A word on the advantages of a good compelling storytelling framework for your chatbot
You would be remiss if I do not take advantage of the basic blocks of a chatbot to introduce yourself into a simple but functional overview of storytelling and learning. After all, for an education content creator —and for many reasons a marketing content creator as well— chatbots are a fascinating challenge in interactive storytelling.
Gone are the “Choose Your Own Adventure” days. In the age of personalization as a promise yet to be fully satisfied, a true digital interaction designer cannot possibly be content with a click-through game that “branches out” after the learner clicks on either A, B or C.
We might have been primed by decades of pop culture, but the reality is that a growing majority of humans is ready to establish direct, real, deep and ongoing interactions with artificial beings. Life is full of small hassles. It just doesn’t feel right that at the other end of the line there is a human completing menial work for us. And for those in the space of learning technologies, few things deserve our concern more than bringing the rest of the world into the opportunities and wealth that Industry 4.0 have to offer, using the most powerful mechanis to our avail: Storytelling.
Resources to take things further
An AI Assistant for Moodle, soon in a window corner near you?

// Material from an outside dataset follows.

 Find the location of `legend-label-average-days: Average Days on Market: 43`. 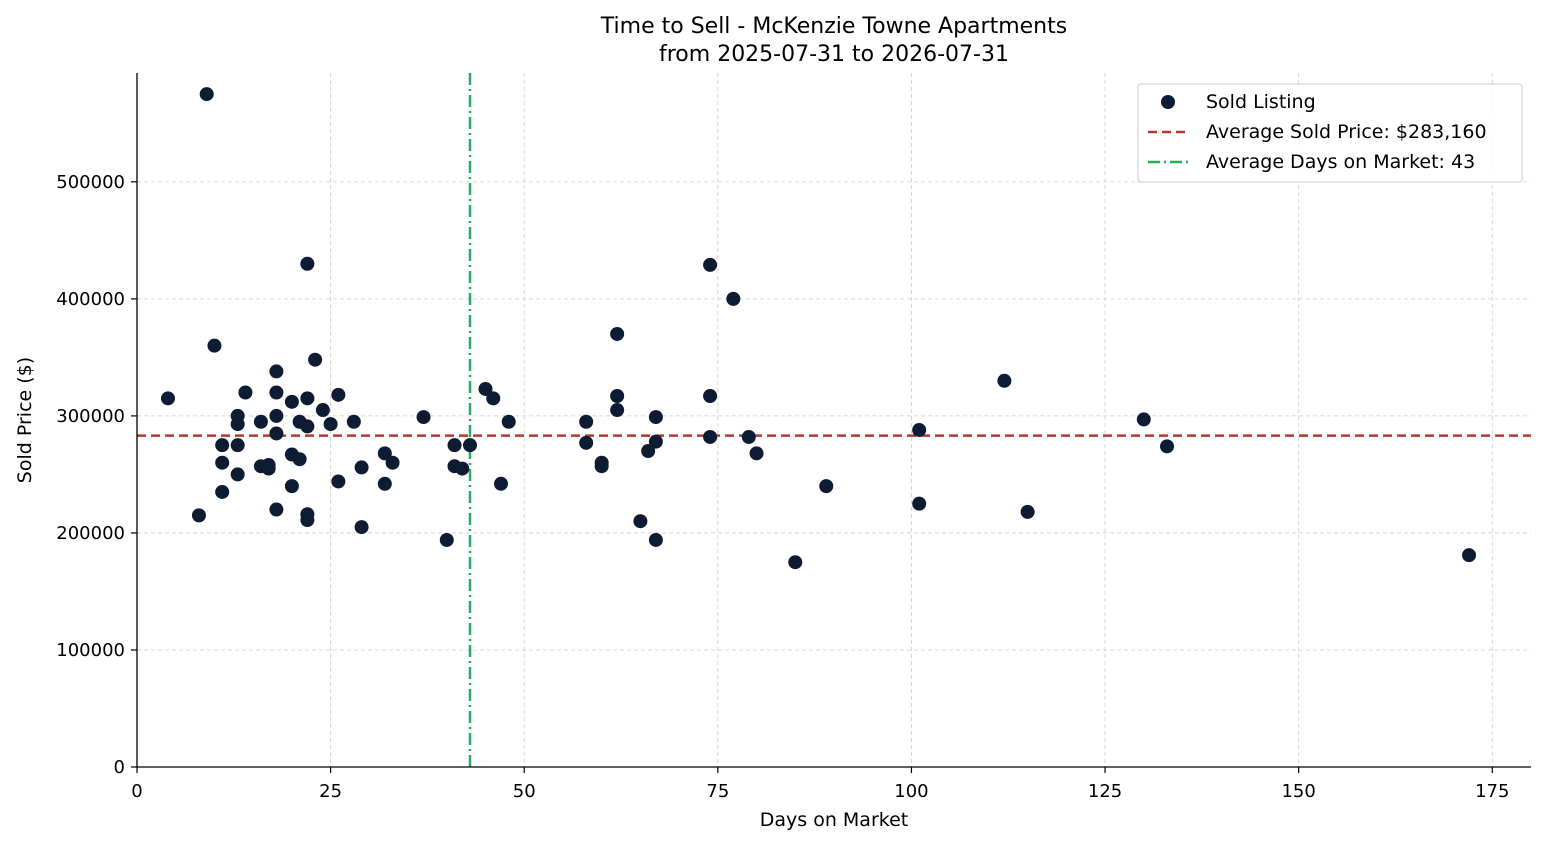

Is the chatbot gaining a second wind for the Moodle LMS? After separate and short-winded attempts by Farhan Karmali and Catalyst IT’s Matt Porritt, finally someone at Moodle HQ is on the case. Lead Data Scientist David Monllao has added an issue on the Moodle Tracker: MDL-65767, “An AI Assistant for Moodle.” While many details are up for discussion (part of the purpose of the Tracker issue), it will most likely incorporate an open source NLU unit in Moodle, and will be connected to the Learning Analytics initiatives in which Monllao is involved. You can take a look at the tracker, or see detailed development progress at his GitHub, where you can also contribute.
Moodle forums dwellers weigh in
They have been for a while, actually.
A discussion started in July 2018 considers several aspects of an LMS chatbot, starting with the always healthy question “What for?” or “Why if there is already a better solution in place?” But skepticism is by no means the only valuable perspective or resource find on the conversation. Well worth a look and keep it going, as it will no doubt influence upcoming developments.
IntelliBoard’s Learning Intelligence Search Automation readies for 2.0
The top choice among analytics dashboards and Moodle Premium Integrator is about to debut LISA 2.0. Available only for “Level 5” premium IntelliBoard subscribers, it will expand on the quick generation of reports and charts from the dialog box, by suggesting reports users might be interested in, further incorporating support and self-guidance, and offering more detailed customization options. LISA and LISA 2.0 are available for Moodle, Instructure Canvas and Blackboard Learn.